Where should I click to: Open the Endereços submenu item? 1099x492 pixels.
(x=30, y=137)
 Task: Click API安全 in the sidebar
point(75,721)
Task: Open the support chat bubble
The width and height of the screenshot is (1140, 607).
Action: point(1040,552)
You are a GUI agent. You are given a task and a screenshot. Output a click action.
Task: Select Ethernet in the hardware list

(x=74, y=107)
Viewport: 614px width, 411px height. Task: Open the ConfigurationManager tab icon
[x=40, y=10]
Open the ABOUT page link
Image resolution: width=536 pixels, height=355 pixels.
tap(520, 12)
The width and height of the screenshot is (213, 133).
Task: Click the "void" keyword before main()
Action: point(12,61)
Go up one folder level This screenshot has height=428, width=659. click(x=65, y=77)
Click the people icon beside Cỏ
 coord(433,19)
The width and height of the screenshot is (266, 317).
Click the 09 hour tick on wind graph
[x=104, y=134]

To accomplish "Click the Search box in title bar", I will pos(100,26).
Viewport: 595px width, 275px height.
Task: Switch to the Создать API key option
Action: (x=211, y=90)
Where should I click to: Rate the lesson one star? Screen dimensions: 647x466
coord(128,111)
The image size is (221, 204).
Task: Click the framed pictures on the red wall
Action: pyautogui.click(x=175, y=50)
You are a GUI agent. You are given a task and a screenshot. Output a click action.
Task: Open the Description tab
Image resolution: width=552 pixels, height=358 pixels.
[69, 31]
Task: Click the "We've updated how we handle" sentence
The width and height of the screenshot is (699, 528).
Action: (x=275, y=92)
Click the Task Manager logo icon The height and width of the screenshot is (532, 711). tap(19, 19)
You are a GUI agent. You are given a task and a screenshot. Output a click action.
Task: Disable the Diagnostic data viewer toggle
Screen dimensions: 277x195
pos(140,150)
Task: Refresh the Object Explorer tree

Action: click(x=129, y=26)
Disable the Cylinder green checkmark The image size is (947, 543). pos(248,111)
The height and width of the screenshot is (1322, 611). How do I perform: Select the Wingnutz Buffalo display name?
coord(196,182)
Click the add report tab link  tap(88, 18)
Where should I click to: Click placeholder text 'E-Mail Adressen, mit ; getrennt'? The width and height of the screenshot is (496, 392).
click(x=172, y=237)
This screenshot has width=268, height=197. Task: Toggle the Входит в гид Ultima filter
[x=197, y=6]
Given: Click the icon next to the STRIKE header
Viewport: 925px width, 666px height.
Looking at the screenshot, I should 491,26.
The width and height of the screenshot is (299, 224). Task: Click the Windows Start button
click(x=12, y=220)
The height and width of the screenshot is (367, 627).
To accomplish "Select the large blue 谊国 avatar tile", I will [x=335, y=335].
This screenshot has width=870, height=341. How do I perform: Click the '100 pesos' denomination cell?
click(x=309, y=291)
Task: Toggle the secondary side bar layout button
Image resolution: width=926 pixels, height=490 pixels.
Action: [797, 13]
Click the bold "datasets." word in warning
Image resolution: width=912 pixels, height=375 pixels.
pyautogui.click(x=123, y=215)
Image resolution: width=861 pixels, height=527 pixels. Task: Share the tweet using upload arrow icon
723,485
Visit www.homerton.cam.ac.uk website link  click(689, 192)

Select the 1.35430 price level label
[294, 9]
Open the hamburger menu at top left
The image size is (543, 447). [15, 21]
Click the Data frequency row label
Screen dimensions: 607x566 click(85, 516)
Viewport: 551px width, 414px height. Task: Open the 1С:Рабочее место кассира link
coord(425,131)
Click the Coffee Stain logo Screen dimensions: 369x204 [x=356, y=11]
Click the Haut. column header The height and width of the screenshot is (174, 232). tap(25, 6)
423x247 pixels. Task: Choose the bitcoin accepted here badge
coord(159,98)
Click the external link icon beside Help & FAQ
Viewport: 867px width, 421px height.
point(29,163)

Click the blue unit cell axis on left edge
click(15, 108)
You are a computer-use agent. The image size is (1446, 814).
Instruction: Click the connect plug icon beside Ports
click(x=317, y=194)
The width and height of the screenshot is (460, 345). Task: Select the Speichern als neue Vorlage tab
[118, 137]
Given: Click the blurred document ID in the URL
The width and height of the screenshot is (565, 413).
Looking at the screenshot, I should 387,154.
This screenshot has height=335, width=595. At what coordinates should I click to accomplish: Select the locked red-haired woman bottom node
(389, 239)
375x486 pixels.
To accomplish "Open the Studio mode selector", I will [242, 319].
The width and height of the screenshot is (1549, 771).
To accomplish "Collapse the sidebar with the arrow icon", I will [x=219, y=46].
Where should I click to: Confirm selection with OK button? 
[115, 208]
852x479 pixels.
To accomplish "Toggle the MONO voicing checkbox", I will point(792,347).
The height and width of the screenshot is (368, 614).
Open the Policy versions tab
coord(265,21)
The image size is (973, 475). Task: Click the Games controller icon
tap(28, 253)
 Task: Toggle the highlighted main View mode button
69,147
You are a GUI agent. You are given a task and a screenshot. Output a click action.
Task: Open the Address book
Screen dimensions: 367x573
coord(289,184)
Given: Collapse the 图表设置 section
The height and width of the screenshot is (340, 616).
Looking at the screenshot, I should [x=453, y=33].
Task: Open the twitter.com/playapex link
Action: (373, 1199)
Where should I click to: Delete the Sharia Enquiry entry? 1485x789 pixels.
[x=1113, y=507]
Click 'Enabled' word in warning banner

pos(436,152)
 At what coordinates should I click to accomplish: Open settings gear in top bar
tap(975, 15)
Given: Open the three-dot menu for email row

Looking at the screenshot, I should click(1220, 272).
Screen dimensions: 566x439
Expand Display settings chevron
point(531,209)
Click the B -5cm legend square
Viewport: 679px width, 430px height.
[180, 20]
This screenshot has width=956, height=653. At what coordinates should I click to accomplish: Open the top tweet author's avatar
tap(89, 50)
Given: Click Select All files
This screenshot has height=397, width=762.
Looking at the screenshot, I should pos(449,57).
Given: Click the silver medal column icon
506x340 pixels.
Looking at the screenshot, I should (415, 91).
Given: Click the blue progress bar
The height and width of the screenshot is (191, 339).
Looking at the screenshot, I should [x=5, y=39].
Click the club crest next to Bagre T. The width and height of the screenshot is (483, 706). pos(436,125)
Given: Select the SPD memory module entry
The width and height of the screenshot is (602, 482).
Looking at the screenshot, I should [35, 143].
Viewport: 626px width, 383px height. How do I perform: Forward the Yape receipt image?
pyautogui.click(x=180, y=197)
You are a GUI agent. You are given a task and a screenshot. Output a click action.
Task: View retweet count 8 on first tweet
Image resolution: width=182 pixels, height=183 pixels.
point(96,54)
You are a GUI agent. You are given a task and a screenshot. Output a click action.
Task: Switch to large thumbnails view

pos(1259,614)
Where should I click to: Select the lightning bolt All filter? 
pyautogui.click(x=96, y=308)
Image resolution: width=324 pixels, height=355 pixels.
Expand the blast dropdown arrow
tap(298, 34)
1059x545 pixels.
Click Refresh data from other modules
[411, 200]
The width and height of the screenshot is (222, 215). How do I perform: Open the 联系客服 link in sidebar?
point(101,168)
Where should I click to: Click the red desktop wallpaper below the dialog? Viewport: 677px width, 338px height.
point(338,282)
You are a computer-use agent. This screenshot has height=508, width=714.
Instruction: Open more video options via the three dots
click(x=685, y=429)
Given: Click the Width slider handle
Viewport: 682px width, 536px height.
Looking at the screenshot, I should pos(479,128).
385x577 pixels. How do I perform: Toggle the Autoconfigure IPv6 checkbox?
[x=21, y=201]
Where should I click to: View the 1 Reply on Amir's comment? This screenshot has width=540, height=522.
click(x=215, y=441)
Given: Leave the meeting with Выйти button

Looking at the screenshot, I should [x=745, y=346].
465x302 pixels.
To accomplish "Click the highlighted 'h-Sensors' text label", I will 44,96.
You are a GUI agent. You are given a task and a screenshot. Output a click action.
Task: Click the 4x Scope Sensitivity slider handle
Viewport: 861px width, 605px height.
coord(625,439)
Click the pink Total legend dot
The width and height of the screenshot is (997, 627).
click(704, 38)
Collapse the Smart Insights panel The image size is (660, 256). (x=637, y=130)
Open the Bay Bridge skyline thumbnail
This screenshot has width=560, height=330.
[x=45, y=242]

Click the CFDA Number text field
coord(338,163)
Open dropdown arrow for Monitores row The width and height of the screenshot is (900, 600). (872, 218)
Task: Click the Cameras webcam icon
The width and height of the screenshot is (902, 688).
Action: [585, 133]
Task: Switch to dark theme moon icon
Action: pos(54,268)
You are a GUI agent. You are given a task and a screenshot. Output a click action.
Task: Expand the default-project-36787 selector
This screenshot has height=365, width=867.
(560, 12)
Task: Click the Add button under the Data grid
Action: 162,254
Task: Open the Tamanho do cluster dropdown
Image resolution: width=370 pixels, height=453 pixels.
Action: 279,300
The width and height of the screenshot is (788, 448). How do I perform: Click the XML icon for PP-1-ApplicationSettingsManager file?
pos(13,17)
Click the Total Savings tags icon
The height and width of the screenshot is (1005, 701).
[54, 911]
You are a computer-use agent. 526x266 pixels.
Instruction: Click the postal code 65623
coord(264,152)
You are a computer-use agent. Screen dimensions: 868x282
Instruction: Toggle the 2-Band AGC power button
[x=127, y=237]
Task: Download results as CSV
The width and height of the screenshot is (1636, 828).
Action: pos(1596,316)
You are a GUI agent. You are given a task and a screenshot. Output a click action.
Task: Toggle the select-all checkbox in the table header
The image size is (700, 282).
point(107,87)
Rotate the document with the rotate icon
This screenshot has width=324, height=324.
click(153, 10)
◇ ◇ ◇ ◇ ◇
_What the task asks_.
From the entries above, restate word for word the lines from the line containing "Viewport: 861px width, 605px height." to the line containing "Open dropdown arrow", both ends included, and nothing more.

_Result for this exercise_.
Viewport: 861px width, 605px height.
coord(625,439)
Click the pink Total legend dot
The width and height of the screenshot is (997, 627).
click(704, 38)
Collapse the Smart Insights panel The image size is (660, 256). (x=637, y=130)
Open the Bay Bridge skyline thumbnail
This screenshot has width=560, height=330.
[x=45, y=242]

Click the CFDA Number text field
coord(338,163)
Open dropdown arrow for Monitores row The width and height of the screenshot is (900, 600). (872, 218)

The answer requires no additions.